Reiko frowned slightly while Chopper examined them through his spyglass. “Captain?” she inquired. One of the ships was clearly chasing the other, engaged in a full-out battle, but the colors were indistinguishable at this distance.
“Eh,” Chopper shrugged, “take the winner?”
“Would it not be best to know why they are fighting, first?” Feruzi asked. “Or even, who they are?”
Chopper glanced at her. “Maybe, but . . . pirate.” He shrugged again. “Feelin’ lazy today. Steady as she goes. We’ll get there soon enough.”
“Right,” Reiko said. “Maybe you could go take a nap and we’ll let you know when the good stuff starts?”
Chopper seemed to give this consideration. “Nah.”
“Right,” Reiko drawled. “You just leave everything to me.”
“Duh. I had to do all the work with the Dominator, so you layabouts should do something. For once.” Reiko struggled to conceal a smirk as she turned away and began ascending the rigging. Feruzi glared openly at Chopper.
“YOU did all the work?” she demanded.
“So you got some new scars. You’re welcome?”
“These are AMATEUR scars,” she protested.
“Aye, aye, fair enough,” he muttered, conceding the point. As they neared, the lead ship heeled over hard and feathered until its sails luffed and it drifted to a stop. The attacker, a Shackles drekar, ran in hard to guard its prize, rather like a dog with a meat bone. Chopper chuckled. “Aren’t they cute. Full ahead. Mister Hands, test out your new toy.”
“Sir?” Ezikial asked, glancing first at his new pistol and then at the still-distant ship. An eloquent, incredulous eyebrow arose like a whale breaching.
“Shut up and let me quip. Shoot them. Hard.”

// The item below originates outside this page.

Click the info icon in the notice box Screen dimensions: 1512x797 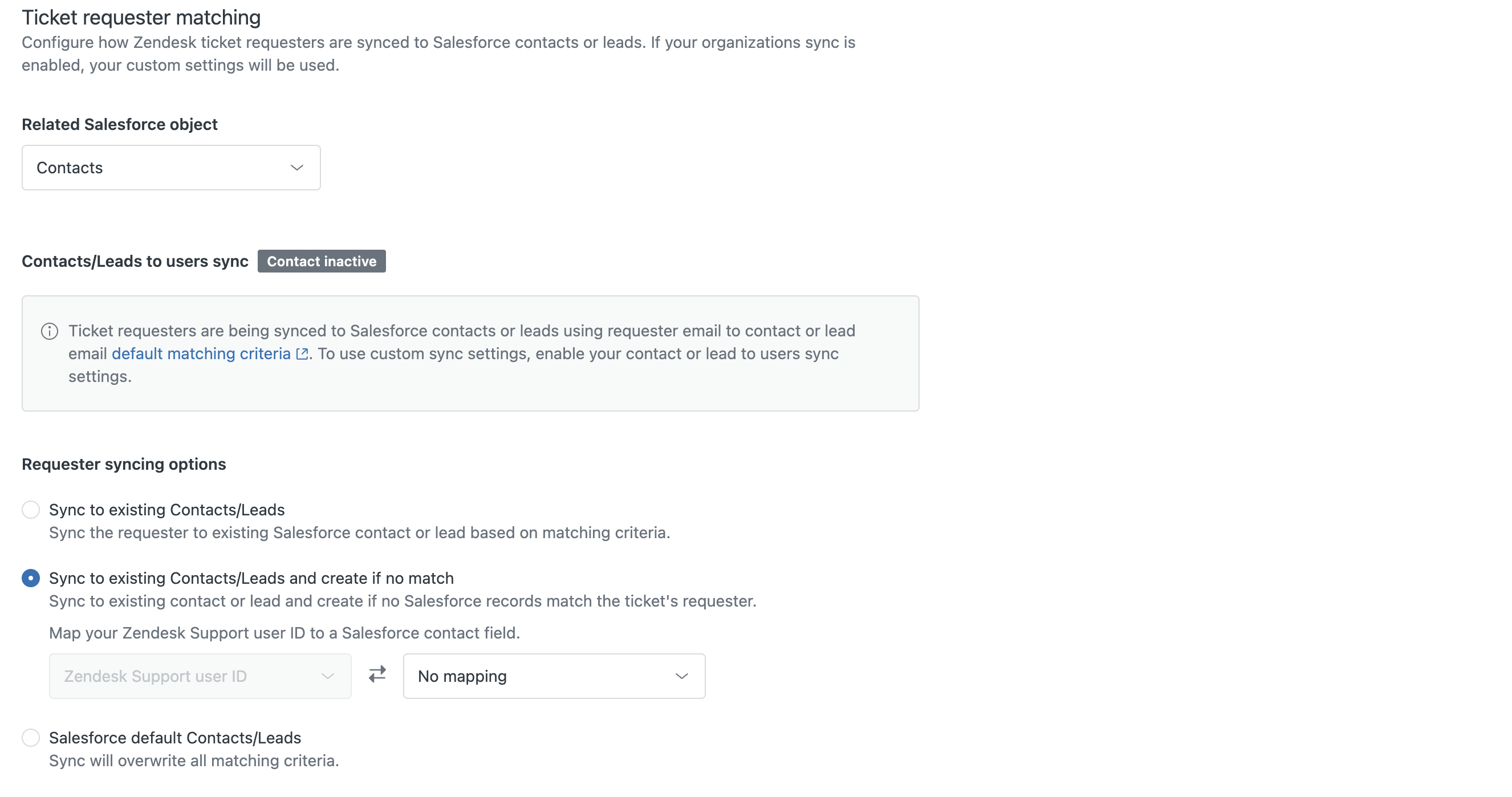pos(49,332)
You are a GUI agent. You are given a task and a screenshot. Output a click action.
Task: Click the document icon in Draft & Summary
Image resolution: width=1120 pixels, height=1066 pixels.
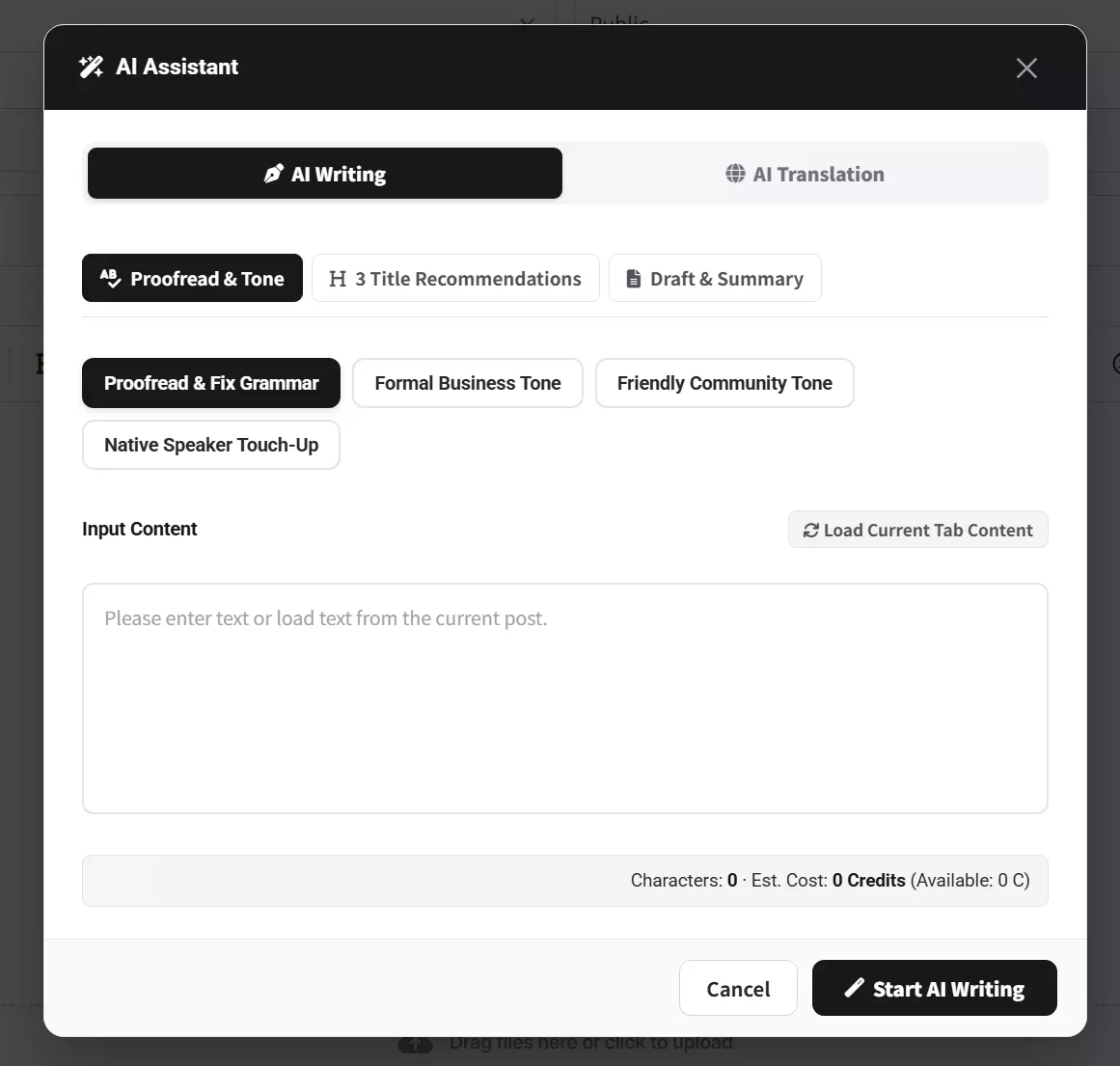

“Shall we hoist the colors, Captain?” Reiko asked.
“I’ll assume that is a rhetorical question, Ms. Mate.”
“Of course, Captain.”
The drekar loosed a catapult load in their direction as they continued to close. The ship’s name was now visible: Devil’s Pallor. It was absolutely swarming with pirates who looked none too pleased at the interruption. Ezikial grinned as the catapult load tore through several sails; Chopper cursed at Cogsworth, who had the helm.
“T’ain’t like steerin’ a hummin’bird, Cap’n sir!”
“Not with that attitude, sailor!”
“Svard,” Reiko said mysteriously. “Cog, go get ready for boarding.” She took the helm.
“What’s a Svard?” Chopper demanded suspiciously.
“A captain. The captain of this ship is a Hobgoblin. His name is Gortus Svard.”
“What’s a hobgoblin?!”
“It’s a . . . hobgoblin. You want I should draw you a picture?”
“A goblin with nailed boots,” Feruzi muttered under her breath, trying to conceal a grin behind her hand.
“Feruzi is promoted to Ship’s Loremaster!” Chopper yelled. “You can’t define a word with the same damn word!”
“Sure I can.”
“You’ll clap eyes on him soon enough, Cap’n,” Conchobar said mildly.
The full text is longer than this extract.